[Brano]

News Mercato Italia | 07 luglio 2025, 14:35

Perugia: Candellaro chiude la carriera da giocatore, sarà il nuovo team manager della Sir

Redazione Volleyball.it

Davide Candellaro

Davide Candellaro

PERUGIA – Dopo diciotto stagioni vissute sui campi di pallavolo italiani e internazionali, Davide Candellaro cambia ruolo ma non maglia. Il centrale veneto, 36 anni, dice addio alla carriera da atleta e assume ufficialmente l'incarico di team manager della Sir Safety Perugia, squadra con cui ha condiviso gli ultimi due anni da giocatore.

"Obiettivamente non pensavo di finire la carriera quest’anno" – ha spiegato – "Anche se sapevo che ero agli sgoccioli, credevo di avere ancora qualcosa da dare in campo. Non mi aspettavo che arrivasse questa proposta, ma l’ho accolta con piacere: quando una società come Perugia ti chiede di restare, vuol dire che hai lasciato qualcosa di buono".

[/Brano]
[Estratti dei record]

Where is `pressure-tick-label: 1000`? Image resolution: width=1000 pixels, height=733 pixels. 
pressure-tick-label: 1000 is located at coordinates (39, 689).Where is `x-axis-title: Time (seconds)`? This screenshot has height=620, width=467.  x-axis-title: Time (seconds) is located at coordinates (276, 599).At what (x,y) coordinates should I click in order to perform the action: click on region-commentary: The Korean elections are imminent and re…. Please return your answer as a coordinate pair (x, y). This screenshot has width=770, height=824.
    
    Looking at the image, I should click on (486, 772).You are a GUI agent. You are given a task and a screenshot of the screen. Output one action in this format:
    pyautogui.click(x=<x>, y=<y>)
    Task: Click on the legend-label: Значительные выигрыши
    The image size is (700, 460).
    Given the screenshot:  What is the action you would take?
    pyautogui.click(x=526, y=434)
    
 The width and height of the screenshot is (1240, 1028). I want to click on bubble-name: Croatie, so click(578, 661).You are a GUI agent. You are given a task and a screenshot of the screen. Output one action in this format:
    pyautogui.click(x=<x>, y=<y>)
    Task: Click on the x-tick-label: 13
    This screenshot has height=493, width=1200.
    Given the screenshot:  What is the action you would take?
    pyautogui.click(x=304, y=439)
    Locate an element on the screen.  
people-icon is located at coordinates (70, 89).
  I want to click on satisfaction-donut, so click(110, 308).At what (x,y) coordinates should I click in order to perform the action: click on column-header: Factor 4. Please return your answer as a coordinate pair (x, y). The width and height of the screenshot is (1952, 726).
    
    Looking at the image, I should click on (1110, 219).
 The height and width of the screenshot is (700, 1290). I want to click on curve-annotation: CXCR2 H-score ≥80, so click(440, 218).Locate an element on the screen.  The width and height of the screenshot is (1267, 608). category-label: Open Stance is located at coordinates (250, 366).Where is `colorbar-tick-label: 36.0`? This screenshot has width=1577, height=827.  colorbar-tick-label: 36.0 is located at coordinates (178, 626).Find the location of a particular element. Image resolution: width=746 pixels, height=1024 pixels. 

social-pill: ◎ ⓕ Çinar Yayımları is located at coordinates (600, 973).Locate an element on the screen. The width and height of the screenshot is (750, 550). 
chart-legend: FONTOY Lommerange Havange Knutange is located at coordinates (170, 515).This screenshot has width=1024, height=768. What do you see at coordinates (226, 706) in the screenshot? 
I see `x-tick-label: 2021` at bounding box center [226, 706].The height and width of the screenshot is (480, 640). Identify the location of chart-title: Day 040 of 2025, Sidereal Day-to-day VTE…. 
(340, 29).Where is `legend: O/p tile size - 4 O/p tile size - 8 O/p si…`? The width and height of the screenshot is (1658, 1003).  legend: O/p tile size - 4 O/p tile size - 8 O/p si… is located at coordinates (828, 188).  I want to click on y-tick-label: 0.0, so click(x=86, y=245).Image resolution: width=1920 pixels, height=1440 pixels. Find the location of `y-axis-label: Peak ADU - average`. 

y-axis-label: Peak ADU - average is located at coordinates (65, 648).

[/Estratti dei record]

### Il tuo compito
Riproduci per intero il brano su Candellaro, senza alcuna modifica. Per rispondere ci si basa soltanto sul brano.

### Risultato del compito
News Mercato Italia | 07 luglio 2025, 14:35

Perugia: Candellaro chiude la carriera da giocatore, sarà il nuovo team manager della Sir

Redazione Volleyball.it

Davide Candellaro

Davide Candellaro

PERUGIA – Dopo diciotto stagioni vissute sui campi di pallavolo italiani e internazionali, Davide Candellaro cambia ruolo ma non maglia. Il centrale veneto, 36 anni, dice addio alla carriera da atleta e assume ufficialmente l'incarico di team manager della Sir Safety Perugia, squadra con cui ha condiviso gli ultimi due anni da giocatore.

"Obiettivamente non pensavo di finire la carriera quest’anno" – ha spiegato – "Anche se sapevo che ero agli sgoccioli, credevo di avere ancora qualcosa da dare in campo. Non mi aspettavo che arrivasse questa proposta, ma l’ho accolta con piacere: quando una società come Perugia ti chiede di restare, vuol dire che hai lasciato qualcosa di buono".